Les fils ont besoin d’un père. Pour se cadrer et ainsi se désangoisser. Quand le père fait défaut, quand ils n’ont plus de cadres, quand, n’ayant plus de cadres, ils vivent dans l’angoisse, ils n’ont qu’un désir : se venger. Ce qu’ils font en devenant des fils rebelles et en installant un nouveau père tyrannique. 

La fascination de l’extrême gauche pour les tyrans de gauche en est une illustration. Témoins les maoïstes post soixante-huitard qui ont adoré Staline,  Mao, Pol Pot et plus récemment Chavez.  La fasciation de l’islamo-gauchisme pour Daech et la révolution islamiste menée par Al Baghdadi. Enfin, la fascination actuelle pour les saccages de centre ville pratiqués par les Black Blocks et la frange extrême des gilets jaunes, chaque Samedi.  Notre monde qui hurle contre le pouvoir, l’autorité et le père, ne rêve que d’une chose : d’un père autoritaire. On s’en rend compte quand, lors d’un débat il est question de pouvoir, d’autorité et de père. Les hurlements que ces termes considérés comme insupportables provoquent, permettent à ceux qui les poussent  de devenir eux-mêmes des pères tyranniques. 

Face à l’adulescence, on se retient de rire ou de critiquer. Rien d’étonnant à cela : on a mauvaise conscience. Quand on tue le père, en un premier temps on a affaire à la violence des fils rebelles. En un second temps, le père ayant été tué, il n’y a plus rien. Le père disparaissant, la violence conter le père disparait avec lui. Si bien qu’il ne reste plus qu’un monde mou d’adolescents égarés, recroquevillés chez papa-maman. Quand il n’y a plus de père à tuer, que faire ? Puisqu’il n’y a plus de père à tuer, il n’y a plus rien à faire. Le monde de l’adulescence traduit ce monde qui ne sait plus quoi faire. Grandir ? Mûrir ? Arrêter d’être un éternel ado ? À quoi bon ? Devenir un adulte a du sens quand il y a quelque chose à faire mûrir, mais quand il n’y a  rien à faire mûrir ? 

Qu'est-ce que dit cette immaturité tardive du capitalisme ou de l'évolution des moeurs de notre époque ?

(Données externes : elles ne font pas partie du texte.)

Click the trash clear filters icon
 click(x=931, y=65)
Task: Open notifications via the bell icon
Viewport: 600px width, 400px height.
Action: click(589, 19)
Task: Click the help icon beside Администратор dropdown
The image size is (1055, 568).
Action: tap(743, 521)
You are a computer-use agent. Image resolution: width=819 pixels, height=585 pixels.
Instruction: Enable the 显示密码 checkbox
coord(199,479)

Le capitalisme est aujourd’hui marqué par une redéfinition mondiale du pouvoir par l’entremise des  nouvelles technologies. À travers ces deux géants mondiaux que sont la Chine et les Etats-Unis, une nouvelle organisation est en train de se mettre en place. Totalement opposés sur le plan de leurs intérêts commerciaux, Chine et Etats-Unis  sont d’accord sur un point : l’avenir réside dans le fait de créer un monde dans lequel l’homme sera totalement pris en charge par l’Intelligence Artificielle. Grâce à cette Intelligence, dans ce monde, l’homme sera censé pouvoir faire ce qu’il veut. 

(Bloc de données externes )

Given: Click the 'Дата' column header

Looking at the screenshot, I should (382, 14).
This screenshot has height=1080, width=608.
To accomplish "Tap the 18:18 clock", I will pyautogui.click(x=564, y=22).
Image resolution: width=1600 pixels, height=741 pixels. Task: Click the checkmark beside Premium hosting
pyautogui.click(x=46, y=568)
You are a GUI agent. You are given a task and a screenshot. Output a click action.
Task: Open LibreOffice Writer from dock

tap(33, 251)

Les hommes ont toujours rêvé d’un système tombé du ciel qui les rendrait heureux. Le nouveau pouvoir techno-politique qui est en train de se mettre en place va réaliser ce rêve. Dans ce système où les robots agiront à sa place, les êtres humains seront priés de rester chez eux. Cela éclaire les programmes que l’on a vu surgir lors de la dernière élection présidentielle. Par exemple, le programme de Benoît Hamon : allocation universelle, PMA, dépénalisation du cannabis et légalisation de l’euthanasie. Programme parfaitement en phase avec ce qui se prépare. Dans le monde de demain où tout sera pris en charge par des robots,  les gens seront payés pour ne pas travailler. D’où l’allocation universelle. Afin d’être continuellement heureux, ils auront une sexualité active de type transgenre et fumeront du cannabis comme ils veulent. S’ils sont trop désespérés par cette vie absurde,  on les aidera à se suicider. 

En 1978, Vaclav Havel a vu ce qui allait se produire. Le capitalisme et le communisme vont marcher main dans la main. Tandis que le capitalisme deviendra un consumérisme communiste pour tous, le communisme deviendra un communisme consumériste totalement capitaliste. Dans ce nouveau monde, il n’y aura plus de sexe et plus d’âge. Le monde appartiendra à des ados éternels passant leur temps à jouer avec leurs tablettes et leurs smart phones. 

Le Larousse, qui a introduit le terme d’adulescence,a donc parfaitement compris l’époque qui est la nôtre. L’aduescence préfigure ce que le pouvoir sino-américain qui s’est emparé du monde prévoit pour demain. Un monde sans âge,où vivre aura comme sens le fait d’oublier le temps et la vie en jouant.